Je me souviens d’une condisciple de lycée, vive, intelligente, toujours souriante –nommons-la M. Nous l’aimions tous et elle se sentait bien dans notre petite bande. Cependant, M. ne pouvait pas faire du sport avec nous ni faire de longues promenades, les jours de sortie, parce qu’elle était handicapée: elle boitait et devait porter une sorte d’armature métallique à la jambe gauche. Elle avait contracté la poliomyélite dans son enfance.
C’est à elle que je pense quand j’entends quelqu’un attaquer le principe même de la vaccination. Je me demande s’il oserait le lui dire en face, sachant qu’il existe aujourd’hui un vaccin qui a fait disparaître la polio.
Si vous êtes opposé au vaccin, fermez les yeux, imaginez que vous êtes en face de M. le jour où nous allions courir dans la forêt et qu’elle devait rester à la maison –et expliquez-lui, si vous le pouvez, que le vaccin contre la polio est une mauvaise chose.
Autre souvenir d'adolescence. Un jeudi, nous sommes en train de jouer au basket dans la cour du lycée. Entré on ne sait comment, un chien noir, la bave aux babines, en très mauvais état, se traîne jusqu’à nous et mord un camarade qui ne l’avait pas vu s’approcher. Alerté, le proviseur comprend immédiatement que le chien a la rage. Il emporte dans sa voiture notre malheureux ami à l’Institut Pasteur –heureusement que cette histoire se déroule à Casablanca et non dans une campagne lointaine. Les piqûres de post-exposition lui sauvent la vie.
Si vous êtes opposé au vaccin, fermez les yeux, imaginez que vous êtes en face de mon condisciple le jour où il fut mordu par un chien enragé et expliquez-lui qu’il vaut mieux crever dans des souffrances atroces que faire confiance à la science.
Dans Ulysses, le chef-d’œuvre de James Joyce, M. Bloom, le héros, pense à sa femme qui doit aller à Belfast pour son travail. Et il se demande: «Et si elle refusait de nouveau de se faire vacciner? J'espère que la variole là-bas ne s’aggrave pas…». L’histoire se déroule en 1904. A l’époque, la variole, ou petite vérole, faisait des ravages dans le monde. Cette maladie infectieuse, très contagieuse, laisse des traces indélébiles sur le visage de ceux qu’elle touche, un affreux crible de pustules. Elle a été éradiquée en 1980 grâce à une campagne de vaccination massive de l’OMS.
La réticence de Molly, la femme de Bloom, montre que la méfiance envers le vaccin n’est pas quelque chose de nouveau. Mais si tout le monde avait fait comme Molly, nous aurions encore autour de nous des visages défigurés par la variole. Ce serait peut-être le mien ou le vôtre.
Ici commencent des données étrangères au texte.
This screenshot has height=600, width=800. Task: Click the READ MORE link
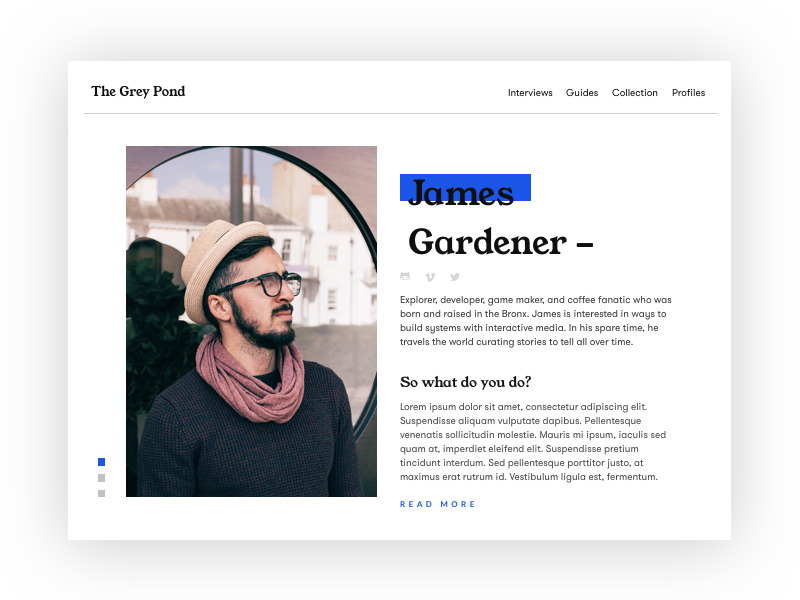click(437, 504)
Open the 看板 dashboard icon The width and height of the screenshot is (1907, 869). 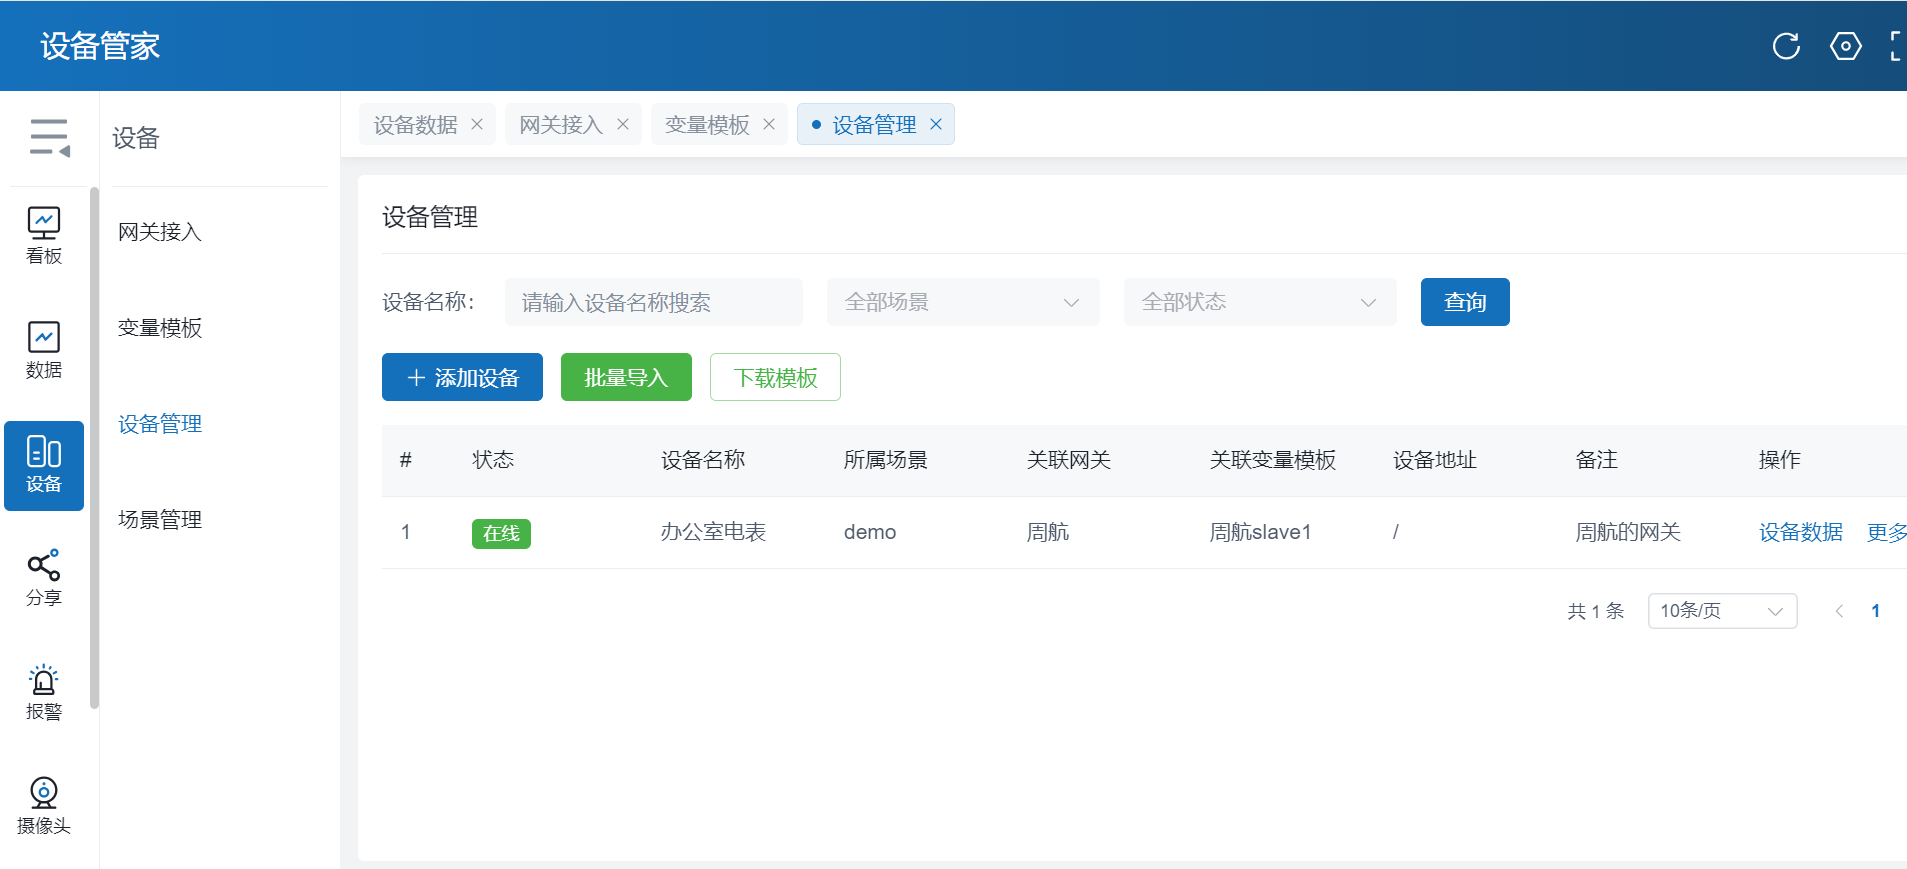pyautogui.click(x=44, y=235)
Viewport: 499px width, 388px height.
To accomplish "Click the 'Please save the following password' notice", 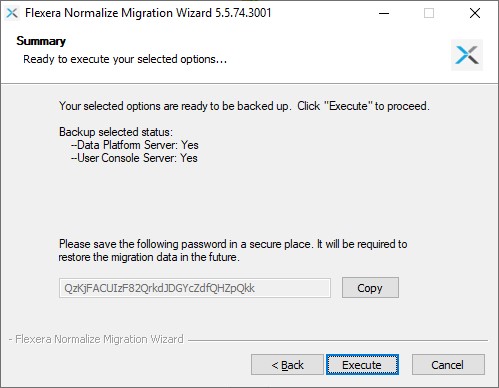I will 233,244.
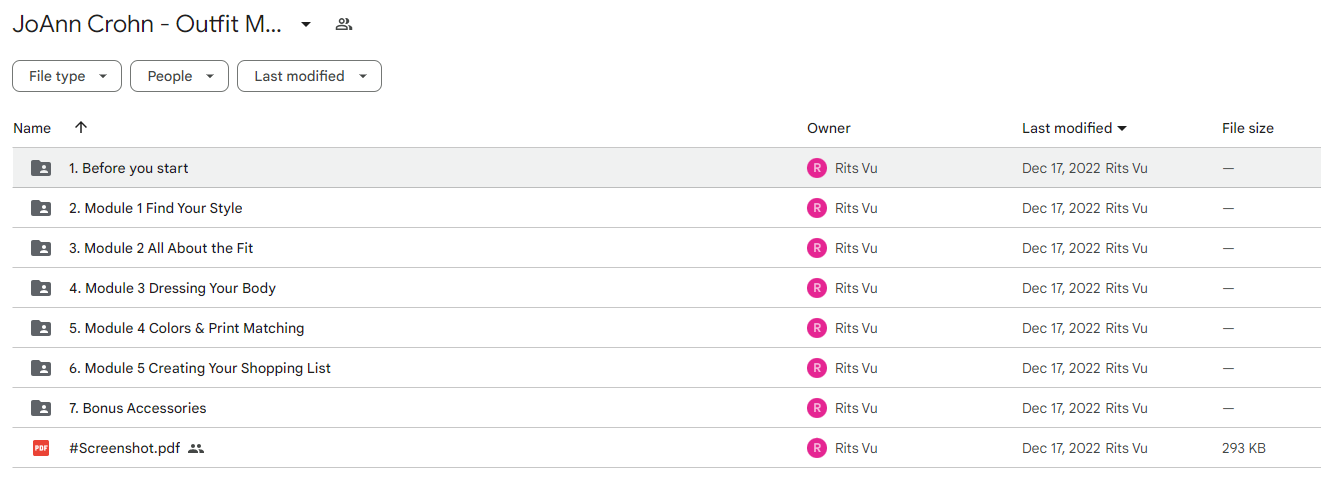The image size is (1321, 484).
Task: Click the shared folder people icon beside title
Action: point(344,24)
Bien sûr, on peut discuter sérieusement, sereinement, des risques de la vaccination. Mais franchement, qui est habilité à se prononcer là-dessus? Moi, je suis incompétent, comme la plupart des gens. Ecoutons les scientifiques, les experts –les vrais, pas ceux du bar ou du hammam. Eux nous disent que la vaccination est sûre à 99,9% et efficace à 90%. Alors, il faut y aller.
Ceux qui disent que c’est un choix individuel ont raison, mais seulement en partie. Après tout, respecter le code de la route est aussi un choix individuel. Mais c’est aussi la vie des autres qu’on met en danger quand on ne le respecte pas. A-t-on moralement le droit de le faire?
Quant à ceux qui veulent mêler à une discussion sérieuse, comme celle-ci, des théories du complot mêlant Bill Gates, les francs-maçons, la CIA, Georges Soros et le Vieux de la Montagne, vous êtes priés courtoisement de sortir de cette page et de ne plus jamais revenir. A moins de vous être d’abord fait vacciner contre la sottise.